In an important sense, the concentrated cytoplasmic organization of the cell represents stored energy.

Dealing with osmosis

The water concentration gradients leads to a net flux of water into the cell.

The volume contained within the plasma membrane can expand somewhat by the straightening out and thinning of the plasma membrane.

However, both are limited and the membrane will burst like an over-inflated balloon unless something else is done.

Organisms such as plants, fungi and bacteria use a rigid cell wall to deal with osmosis.
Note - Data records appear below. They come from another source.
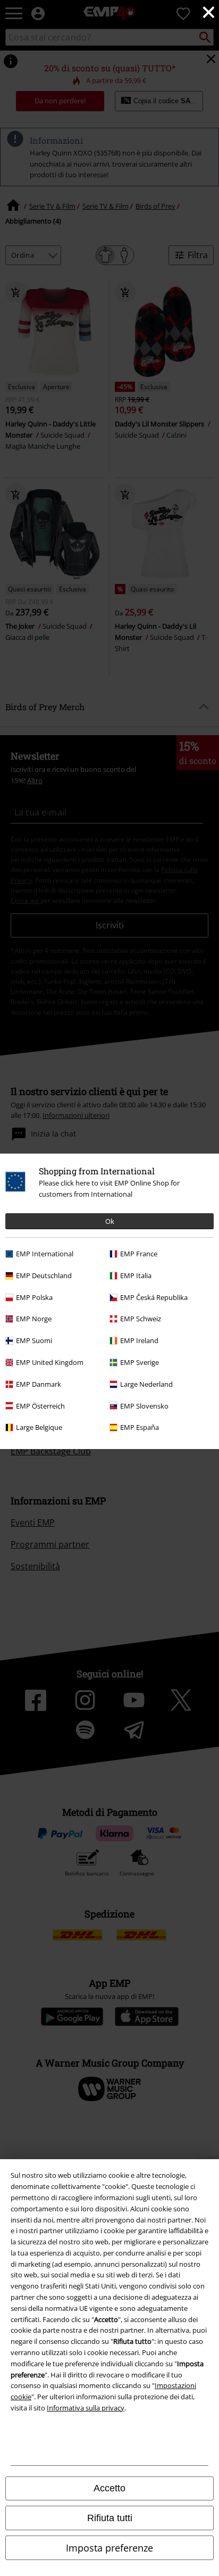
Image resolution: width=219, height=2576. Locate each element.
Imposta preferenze (109, 2547)
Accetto (109, 2488)
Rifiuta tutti (109, 2518)
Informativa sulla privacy (85, 2408)
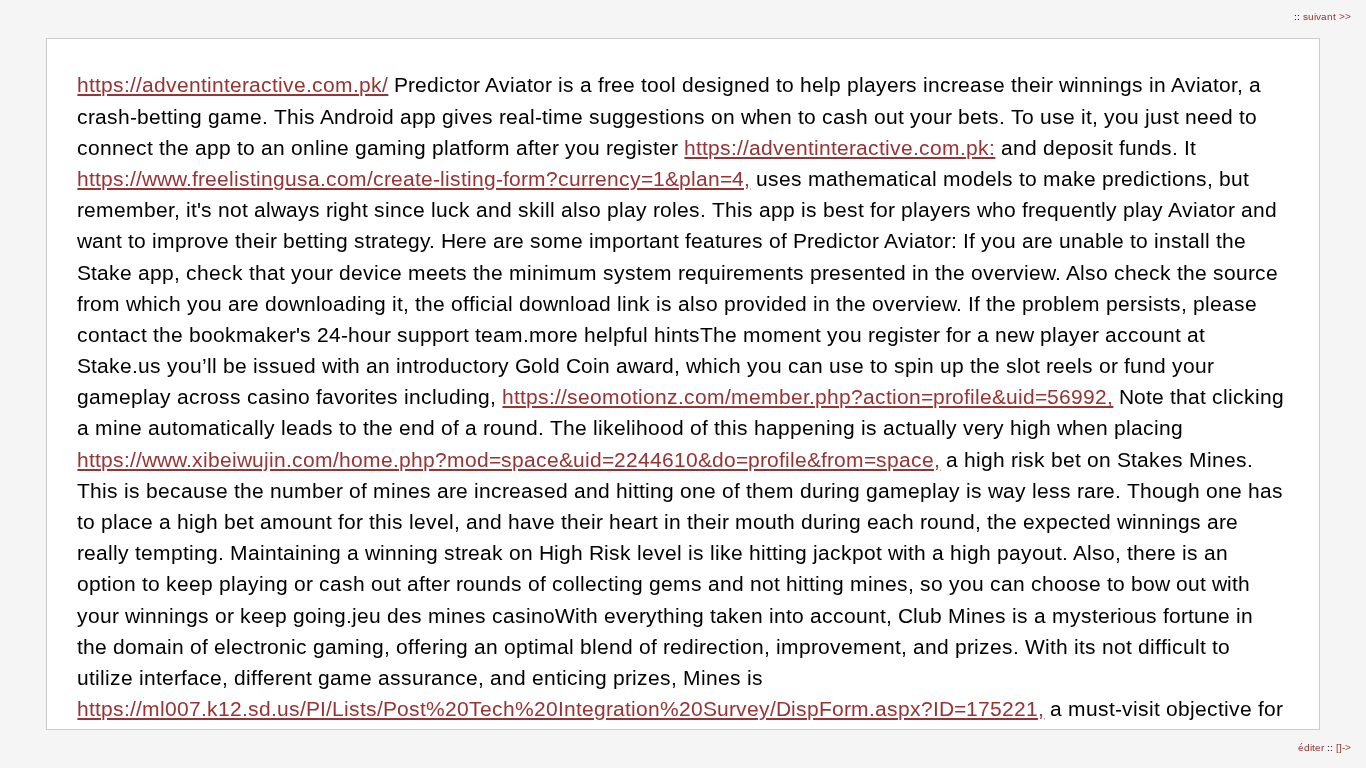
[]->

The cell wall is a specialized and relatively rigid extracellular matrix located outside of the plasma membrane. The cell wall is relatively porous and does not present a barrier to the diffusion of small molecules.

The space between the cell wall and the plasma membrane is called the periplasmic space.

As water enters the cell by osmosis, the plasma membrane is pressed up against the cell wall.

The force exerted by the cell wall on the membrane balances the force of water entering the cell. When the two are equal, net influx of water into the cell stops.

When the [water] outside decreases, this pressure is reduced, and the plant wilts.

This is a passive effect, built into the wall when it was assembled. Once built, a cell with a cell wall does not need to expend energy to resist osmotic effects.

Dealing with osmosis without a cell wall.

Animal cells do not have a rigid cell wall. This allows them to be active predators, moving and engulfing their prey

It also means that they must use other mechanisms to deal with the effects of osmosis.

Most free living protozoa, which are single celled eukarya without a rigid external wall, live in dilute aqueous solutions, where osmotic effects are particularly severe.

They deal with the constant in-flux of water by actively pumping this water back out using an organelle known as the contractile vacuole.

To expel the water, the vacuole connects with plasma membrane and is squeezed by cytoskeletal systems within the cytoplasm.

This squirts the water out of the cell.

The process of vacuole contraction is an active process, it involves work and requires energy.